The Kansas City Chiefs said their game Sunday afternoon against the Carolina Panthers would go on as scheduled, even as the franchise tried to come to grips with the awfulness of the death of linebacker Jovan Belcher and his girlfriend.
A spokesman for the team told The Associated Press that head coach Romeo Crennel plans to coach on Sunday, despite witnessing Belcher's suicide Saturday.
Saturday began like any other for the Kansas City Chiefs during the NFL season, their general manager and coach at work early to put final touches on this weekend's gameplan. Then they got a call to hurry to the parking lot.
The two men rushed through the glass doors of Chiefs headquarters and came face-to-face with linebacker Jovan Belcher, holding a handgun to his head.
Belcher had already killed his girlfriend and sped the short distance to Arrowhead Stadium, right past a security checkpoint guarding the entrance. Upon finding his bosses, Belcher thanked general manager Scott Pioli and Crennel for giving him a chance in the NFL. Then he turned away and pulled the trigger.
The murder-suicide shocked a franchise that has been dealing with controversies now made trivial by comparison: eight consecutive losses, injuries too numerous to count, discontent among fans and the prospect that Pioli and Crennel could be fired at season's end.
Belcher and girlfriend 22-year-old Kasandra Perkins reportedly had a tumultuous relationship and, police said, had been fighting in the hour leading up to the shooting. Perkins had been out late Friday night, attending a Trey Songz concert.
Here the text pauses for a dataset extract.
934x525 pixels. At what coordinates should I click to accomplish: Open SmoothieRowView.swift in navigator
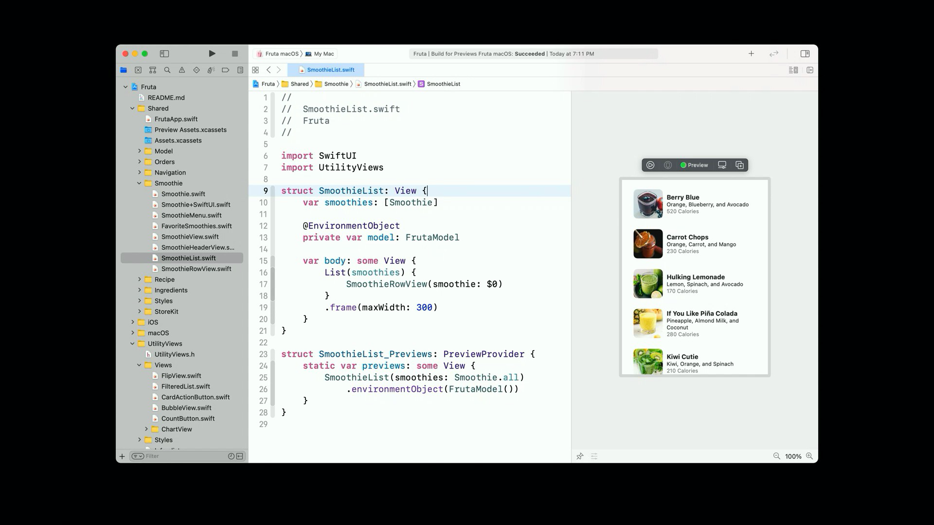[196, 269]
Haley said Belcher and Perkins had met through another Chiefs player.
On her Facebook page, Perkins, who is from Dallas, posted several pictures of the couple and their daughter, including one of Belcher gently cradling the baby. That photo's caption reads “My loves.”
Another picture features Belcher leaping over a player to get to Arizona's quarterback and is captioned “In LOVE with SUPERMAN.”
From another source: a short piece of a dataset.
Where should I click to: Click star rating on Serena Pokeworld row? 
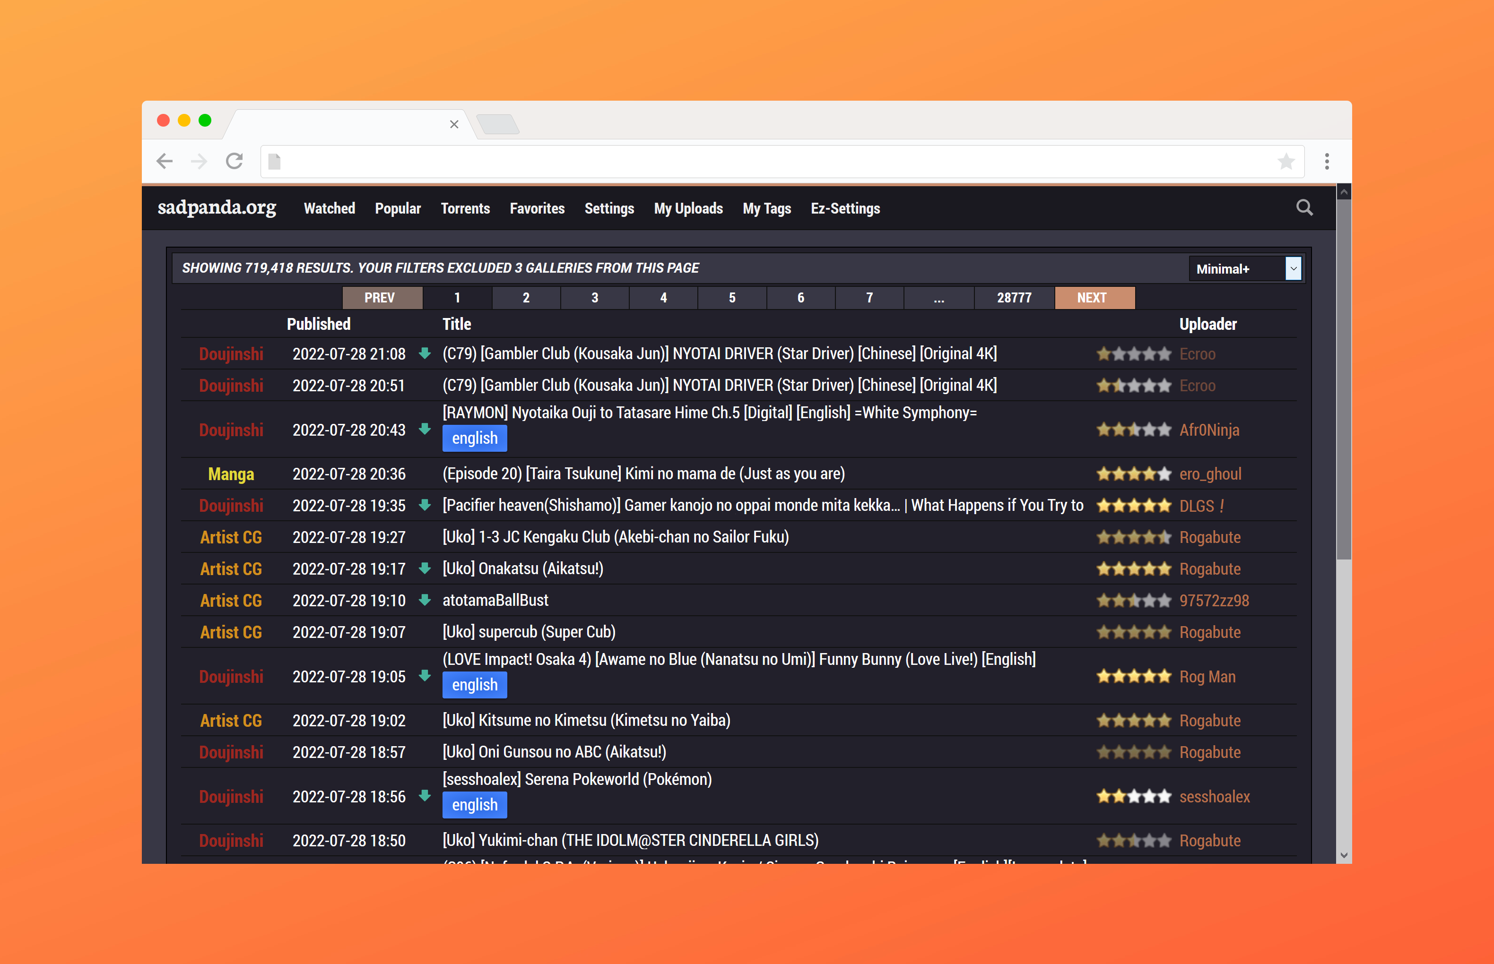point(1133,796)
Among the “likes” on Belcher's Facebook page was one for “Male Athletes Against Violence,” a project founded at his alma mater, the University of Maine, aimed at raising awareness about the problem of male violence against women.
The two of them left behind a 3-month-old girl. She was being cared for by family.
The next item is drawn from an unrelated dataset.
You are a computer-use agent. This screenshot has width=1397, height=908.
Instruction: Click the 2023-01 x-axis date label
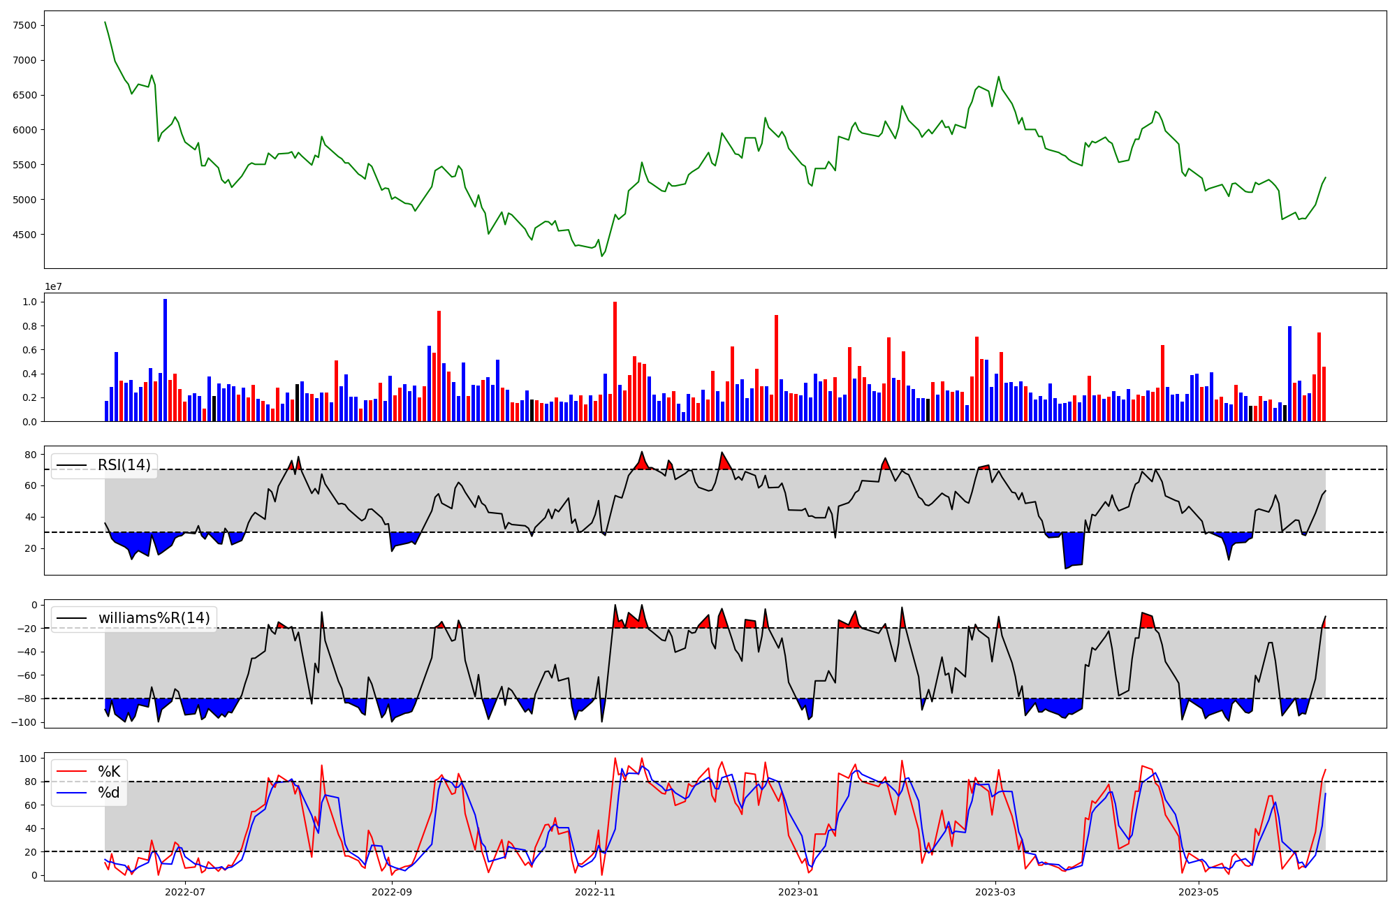pos(798,892)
"I can tell you that you have absolutely no idea what it's like to see someone kill themselves," said Kansas City Mayor Sly James, who spoke to general manager Pioli shortly after the shootings.
"You can take your worst nightmare and put someone you know and love in that situation, and give them a gun and stand three feet away and watch them kill themselves. That's what it's like," James said. "It's unfathomable."
Chiefs quarterback Brady Quinn told The Kansas City Star that when the team met later Saturday morning, head coach Crennel broke the news to them.
"It was obviously tough for coach to have to tell us that," Quinn said. "He really wasn't able to finish talking to us. We got together and prayed and then we moved on."
But Quinn said the team was so stunned, it was hard to digest what had happened.
"It's hard mostly because I keep thinking about what I could have done to stop this," he said. "I think everyone is wondering whether we would have done something to prevent this from happening."
The 25-year-old Belcher was from West Babylon, N.Y., and played college football at Maine. He signed with the Chiefs as an undrafted free agent, made the team and hung around the past four years, eventually moving into the starting lineup. He played in all 11 games this season.
The NFL released a statement expressing sympathy and pledging "to provide assistance in any way that we can." The players' association has also been in touch with members of the Chiefs.
"We sincerely appreciate the expressions of sympathy and support we have received from so many in the Kansas City and NFL communities, and ask for continued prayers for the loved ones of those impacted," Hunt said. "We will continue to fully cooperate with the authorities and work to ensure that the appropriate counseling resources are available to all members of the organization."
The drama unfolded early Saturday when authorities received a call from a woman who said her daughter had been shot multiple times at a residence about five miles from the Arrowhead complex. The call came from Belcher's mother, who referred to the victim as her daughter.
"She treated Kasandra like a daughter," Kansas City police spokesman Darin Snapp said, adding that the woman had recently moved in with the couple, "probably to help out with the baby."
Police then got a phone call from the Chiefs' training facility, and Belcher's description matched the suspect description from the initial address. Snapp said officers pulled into the practice facility parking lot in a matter of minutes, in time to witness the suicide.